Photo: Barackobama.com Forget about working class white males in Ohio. The real swing vote powering Sen. Barack Obama's historic Nov. 4 presidential election win might as well have been America's renting class. Nearly 60 percent of renters polled in a national survey by Apartments.com were backing Obama heading into Tuesday's election. Arizona Sen. John McCain received 23 percent of renter's votes; 9 percent of renters preferred not to disclose their choice. Six percent were undecided. According to the survey-part of the "What Renters Want" research series-90 percent of renters surveyed named the national economy as the most important issue in the race. Rounding out the top three were health care, at 59 percent, and the Iraq War, at 53 percent.

No Vacancies

The city of Syracuse, N.Y., is selling 11 vacant properties zoned for multifamily to qualified developers for $1 a piece.
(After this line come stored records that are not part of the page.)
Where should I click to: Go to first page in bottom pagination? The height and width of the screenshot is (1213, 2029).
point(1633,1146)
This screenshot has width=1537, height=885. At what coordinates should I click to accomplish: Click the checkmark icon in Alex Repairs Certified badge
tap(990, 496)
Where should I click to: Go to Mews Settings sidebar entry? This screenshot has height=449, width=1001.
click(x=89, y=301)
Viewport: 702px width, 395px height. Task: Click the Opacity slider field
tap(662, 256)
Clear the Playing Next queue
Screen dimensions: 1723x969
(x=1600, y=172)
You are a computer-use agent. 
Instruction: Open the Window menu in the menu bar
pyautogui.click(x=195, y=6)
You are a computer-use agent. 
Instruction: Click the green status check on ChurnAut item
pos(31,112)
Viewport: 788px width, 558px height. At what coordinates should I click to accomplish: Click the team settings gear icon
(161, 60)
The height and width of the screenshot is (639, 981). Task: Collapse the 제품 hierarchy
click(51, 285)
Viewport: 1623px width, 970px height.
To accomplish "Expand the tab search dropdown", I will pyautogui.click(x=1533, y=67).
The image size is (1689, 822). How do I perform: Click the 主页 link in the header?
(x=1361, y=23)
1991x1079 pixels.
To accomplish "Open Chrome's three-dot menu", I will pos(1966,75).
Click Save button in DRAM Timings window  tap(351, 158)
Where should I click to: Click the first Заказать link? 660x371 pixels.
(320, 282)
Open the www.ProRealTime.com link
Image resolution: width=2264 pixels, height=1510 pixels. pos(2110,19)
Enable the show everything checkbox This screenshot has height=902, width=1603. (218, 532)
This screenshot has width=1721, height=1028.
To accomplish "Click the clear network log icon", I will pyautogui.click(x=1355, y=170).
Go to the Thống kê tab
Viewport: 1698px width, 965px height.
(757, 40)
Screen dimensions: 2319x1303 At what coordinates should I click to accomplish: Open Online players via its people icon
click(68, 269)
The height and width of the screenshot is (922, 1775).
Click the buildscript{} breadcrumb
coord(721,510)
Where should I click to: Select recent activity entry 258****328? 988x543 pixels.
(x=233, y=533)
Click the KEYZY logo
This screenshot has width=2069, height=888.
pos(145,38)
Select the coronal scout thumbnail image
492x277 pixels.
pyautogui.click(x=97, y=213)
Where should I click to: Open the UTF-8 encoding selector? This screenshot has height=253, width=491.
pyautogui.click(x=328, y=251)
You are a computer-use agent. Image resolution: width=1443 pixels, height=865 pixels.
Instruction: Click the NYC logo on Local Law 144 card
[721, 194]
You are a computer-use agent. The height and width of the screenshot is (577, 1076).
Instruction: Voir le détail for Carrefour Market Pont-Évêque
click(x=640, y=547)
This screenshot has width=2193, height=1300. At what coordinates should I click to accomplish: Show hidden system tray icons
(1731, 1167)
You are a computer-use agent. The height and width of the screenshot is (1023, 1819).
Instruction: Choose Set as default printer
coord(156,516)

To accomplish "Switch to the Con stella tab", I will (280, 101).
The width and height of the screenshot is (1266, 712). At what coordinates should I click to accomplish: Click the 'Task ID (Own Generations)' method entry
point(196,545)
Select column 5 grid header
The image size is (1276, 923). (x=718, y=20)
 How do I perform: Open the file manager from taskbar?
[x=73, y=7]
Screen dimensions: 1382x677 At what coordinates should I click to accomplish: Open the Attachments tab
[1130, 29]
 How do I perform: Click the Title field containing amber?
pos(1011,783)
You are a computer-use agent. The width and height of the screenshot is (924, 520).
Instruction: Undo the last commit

The properties also come with a seven-year tax break of up to $45,400 to help cover the cost of rehabs done to existing structures on the properties. Syracuse is facing a major vacant housing problem, with approximately 1,200 units vacant in mostly two- to four-unit dwellings. The city's sale is intended to attract out-of-town developers while clearing out properties that have been seized due to tax delinquencies.

Hall of Shame

Allentown Mayor Ed Pawlowski held a press conference outside of two multifamily properties managed by an absentee landlord to officially launch the city's "Landlord Hall of Shame" initiative. Pawlowski is giving the public the opportunity to nominate additional property owners to the hall by calling the city's Bureau of Building Standards and Safety. "I took office with the express intent of improving our housing stock in the city," Pawlowski says. "We have some absentee landlords in this city who refuse to improve substandard conditions on their rental properties. Meanwhile, the homes where they reside appear to be in immaculate condition." The Landlord Hall of Shame Committee consists of the director of the Bureau of Building Standards and Safety, the housing rehabilitation supervisor, the construction code superintendent, and representatives from the zoning and recycling bureaus. Criteria considered by the committee include delinquent fees; code violations; registration and licensing warnings and revocations; health, police, or fire department issues; and resident and neighbor testimonials.